The next day, Mo caught an early train back to Amsterdam and I stayed and wandered the city by myself for several hours.  I headed to the Synagogue (sephardic) that was significantly destroyed during Kristallnacht.  It was jaw-dropping--the building and its beauty as well as seeing the destruction and how the people didnt purposely rebuild it. I looked around until I could no longer see straight and finally decided I needed a cultural plunge.  I walked down random streets away from the synagogue. I love purposely getting lost. I think that is when you find some of the best things.  I saw art gallery after art gallery, eventually turning into funky store after beautiful store.  I landed in a really cool, hip, and artsy area of Berlin. I walked around for 4.5 hours, ate lunch around there, and grabbed great coffee. I was super content.  I didn't realize how much time I spent there until I looked at my watch to find that I was running late for my train back to Amsterdam.  I bolted to the hotel through the intricate, yet really helpful train system, and managed to gather my belongings and get to the main station for my train with 4 minutes to spare.

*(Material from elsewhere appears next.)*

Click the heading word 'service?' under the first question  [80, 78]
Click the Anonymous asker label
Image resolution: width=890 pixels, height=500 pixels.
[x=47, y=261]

Berlin was such a nice place. I am not sure if because everything worked out so well, the weather was stunning, the trains worked well, the people were friendly or any combination of those but I just fell in love with the city.  Volkswagen and Mercedes haven proved itself surprisingly well.

 Spending a long weekend there led me to some conclusions. I have concluded that Berlin is affordable, trendy, haunting, new, and historical all at the same time. Plus people are friendly, even though I went into it thinking German was a harsh language--still,no question about it--but after being around Dutch for the past two months I am pretty used to the sounds (which are very similar to each other in both Dutch and German) . A part of me couldn't stop thinking about all the Jewish people that were deported from Berlin or were murdered there, some in the exact spots where I stood just 70 years ago. Or how some escaped into the forests which I gazed into from my seat on the train ride back to Amsterdam.  I cant help but stay positive--Berlin is a thriving and beautiful city despite its dark history.